**TÂCHES À RÉALISER**.
- A) Indiquez si chacune des affirmations suivantes concorde avec le texte sur l'asexualité et l'abstinence, en répondant par oui ou par non et en citant à l'identique les mots du texte qui tranchent. (i) Pour la personne qui écrit, s'autoriser à ne plus avoir de sexe a été une étape importante de son questionnement ace. (ii) Selon la personne qui écrit, il n'existe aucun lien entre questionnement identitaire et changement de ses pratiques. (iii) Les interrogations des partenaires des personnes se découvrant aces portaient notamment sur les pratiques.
- B) Dans le texte sur l'asexualité et l'abstinence, où la personne qui écrit dit-elle avoir déjà mentionné son malaise ?
- C) Recopiez fidèlement le passage du texte sur l'asexualité et l'abstinence qui va de "Et si l'abstinence" jusqu'à "arrêter pour toujours)." inclus.

Et si l'abstinence avait tout à voir avec l'asexualité ?
Il m'est déjà arrivé de mentionner dans des stories mon malaise avec l'idée de revendiquer sans aucune nuance que "l'asexualité c'est pas l'abstinence". Parce qu'une étape importante de mon questionnement ace a été de m'autoriser à ne plus avoir de sexe (et que c'est ok) mais aussi parce que je trouve ça un peu hors sol de se dire qu'il n'y a absolument aucun lien entre questionnement identitaire et expérimentation, changement de ses pratiques (ce qui ne veut pas dire détester le sexe ni arrêter pour toujours).
Mais plus qu'un slogan en particulier, j'ai l'impression que plusieurs niveaux de divergences assez profonds sur les luttes asexuelles et leur objet traversent cette idée.
La première chose qui m'a amené-e à penser ça, c'était de voir les questionnements des personnes se découvrant aces, mais aussi les interrogations de leurs partenaires. Elles tournaient systématiquement autour des pratiques et/ou du fait de ne plus être ace plus tard et donc de se tromper. L'affirmation que ace =/= de abstinent-e venait donc rassurer sur la question de la légitimité : tu as le droit de te dire ace et coucher, changer etc. Le fait de réussir à se définir ace était une fin en soi qui sous-tendait beaucoup de discours.

**DONNÉES SOURCES**.
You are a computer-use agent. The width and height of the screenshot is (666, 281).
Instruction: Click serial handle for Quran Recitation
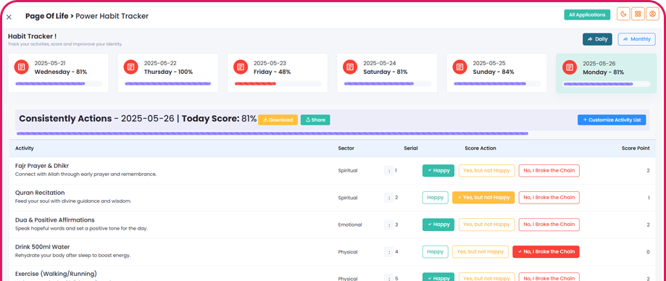point(389,198)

**ENSEMBLE DES RÉPONSES**.
- A)
(i) Oui : « une étape importante de mon questionnement ace a été de m'autoriser à ne plus avoir de sexe »
(ii) Non : « je trouve ça un peu hors sol de se dire qu'il n'y a absolument aucun lien entre questionnement identitaire et expérimentation, changement de ses pratiques »
(iii) Oui : « Elles tournaient systématiquement autour des pratiques et/ou du fait de ne plus être ace plus tard et donc de se tromper. »

- B) Dans des stories.

- C)
Et si l'abstinence avait tout à voir avec l'asexualité ?
Il m'est déjà arrivé de mentionner dans des stories mon malaise avec l'idée de revendiquer sans aucune nuance que "l'asexualité c'est pas l'abstinence". Parce qu'une étape importante de mon questionnement ace a été de m'autoriser à ne plus avoir de sexe (et que c'est ok) mais aussi parce que je trouve ça un peu hors sol de se dire qu'il n'y a absolument aucun lien entre questionnement identitaire et expérimentation, changement de ses pratiques (ce qui ne veut pas dire détester le sexe ni arrêter pour toujours).